A letter, co-signed by hundreds of shops and trade bodies, declared that:
Every penny you spend, every purchase you make, is a shop kept afloat and a job maintained.
The message was clear: shoppers, your country needs you. It is a call to British consumers that has been made numerous times before.
When you pop to Marks & Spencer to buy a chocolate pudding, are you helping to save jobs? The government certainly seems to think so. Chancellor Rishi Sunak urged Britain's consumers to back the campaign. The economic strain of furlough and bailouts has drained the government's coffers. Consumer activity could help retailers, small or large, to economically stabilise and relieve some of that burden.
However, a trip to Ikea or Primark is not what the Mirror has in mind. The call is to buy "British-made products and services". This consumer-driven protectionist stance asks shoppers to keep their money flowing between the retailers and makers of Britain, rather than filling the pockets of overseas business tycoons.
Beef with a Red Tractor, eggs with the British Lion, and a Vauxhall Vivaro are the Mirror’s picks of patriotic purchases. From its union-flag-emblazoned logo to its pseudo-wartime rhetoric of "doing your bit", this is a campaign about constructing and projecting national identity as much as it is about economic vitality.
*-*-*
--- GIVEN EXERCISE 1 ---
Name every product that the passage on buying British identifies as the Mirror's picks of patriotic purchases.
--- GIVEN EXERCISE 2 ---
Extend the passage on buying British with several further sentences, continuing from its final sentence.
The listing that follows was drawn from a separate source and has no connection to the text above.

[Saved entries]
*-*-*
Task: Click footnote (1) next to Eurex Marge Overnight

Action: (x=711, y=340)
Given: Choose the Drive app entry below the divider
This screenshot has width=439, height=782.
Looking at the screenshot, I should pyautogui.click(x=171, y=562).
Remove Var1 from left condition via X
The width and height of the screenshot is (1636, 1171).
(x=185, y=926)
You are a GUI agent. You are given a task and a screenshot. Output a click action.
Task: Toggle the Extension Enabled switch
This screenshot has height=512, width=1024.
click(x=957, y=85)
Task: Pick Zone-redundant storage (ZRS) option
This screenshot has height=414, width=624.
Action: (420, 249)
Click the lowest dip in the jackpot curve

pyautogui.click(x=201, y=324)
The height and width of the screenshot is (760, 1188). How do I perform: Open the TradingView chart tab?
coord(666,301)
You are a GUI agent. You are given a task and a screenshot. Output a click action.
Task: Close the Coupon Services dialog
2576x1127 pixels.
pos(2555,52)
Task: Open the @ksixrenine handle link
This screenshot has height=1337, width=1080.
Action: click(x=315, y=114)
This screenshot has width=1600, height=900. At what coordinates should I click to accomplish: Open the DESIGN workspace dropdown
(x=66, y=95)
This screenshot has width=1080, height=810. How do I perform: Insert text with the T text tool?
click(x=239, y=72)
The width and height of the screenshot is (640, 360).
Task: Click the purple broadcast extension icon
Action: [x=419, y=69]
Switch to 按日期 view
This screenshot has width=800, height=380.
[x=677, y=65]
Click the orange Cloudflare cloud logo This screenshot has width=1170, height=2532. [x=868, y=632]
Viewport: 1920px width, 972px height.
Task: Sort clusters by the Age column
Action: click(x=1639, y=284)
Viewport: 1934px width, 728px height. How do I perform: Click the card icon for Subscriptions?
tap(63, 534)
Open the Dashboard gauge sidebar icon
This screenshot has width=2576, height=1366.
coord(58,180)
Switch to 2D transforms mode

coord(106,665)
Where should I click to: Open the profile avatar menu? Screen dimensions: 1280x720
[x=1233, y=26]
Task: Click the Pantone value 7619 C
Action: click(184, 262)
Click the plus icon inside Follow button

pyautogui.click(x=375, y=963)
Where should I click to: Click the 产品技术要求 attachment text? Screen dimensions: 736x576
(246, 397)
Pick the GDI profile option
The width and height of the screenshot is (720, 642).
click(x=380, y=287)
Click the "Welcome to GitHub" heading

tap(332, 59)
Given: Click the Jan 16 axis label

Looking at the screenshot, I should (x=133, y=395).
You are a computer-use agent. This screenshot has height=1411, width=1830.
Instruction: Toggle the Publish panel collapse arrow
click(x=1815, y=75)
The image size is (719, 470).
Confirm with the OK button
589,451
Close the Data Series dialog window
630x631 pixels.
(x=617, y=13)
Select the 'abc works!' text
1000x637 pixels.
*-*-*
--- WRITTEN RESPONSE 1 ---
Beef with a Red Tractor, eggs with the British Lion, and a Vauxhall Vivaro.

--- WRITTEN RESPONSE 2 ---
Unlike the industrial powerhouse that was 19th-century Britain, there are very few British-made products left. Those that do persist are often niche and expensive, priced as an aspirational choice for the middle-class conscientious consumer. Red Tractor meats and other British farm produce are exceptions, although their dominance risks being undermined by the government’s free-trade negotiations with America.
Made in Britain movements have attempted to address this fundamental lack of mass-market British products. In 2012, Mary Portas attempted to manufacture a British-made line of affordable underwear, known as Kinky Knickers. But Portas found it nigh-on impossible to source viable British-made materials, and in 2016 the manufacturers entered administration. Similarly, the new blue British passport is made in Poland, and the Mini, the quintessential British car, requires components from France.
Shopping for Britain shifts economic responsibility away from the halls of power and onto consumers, but they are left with a near-impossible task. Shopping locally and conscientiously has multiple benefits. However, in a globally connected and reliant world, buying British may be a thing of the past.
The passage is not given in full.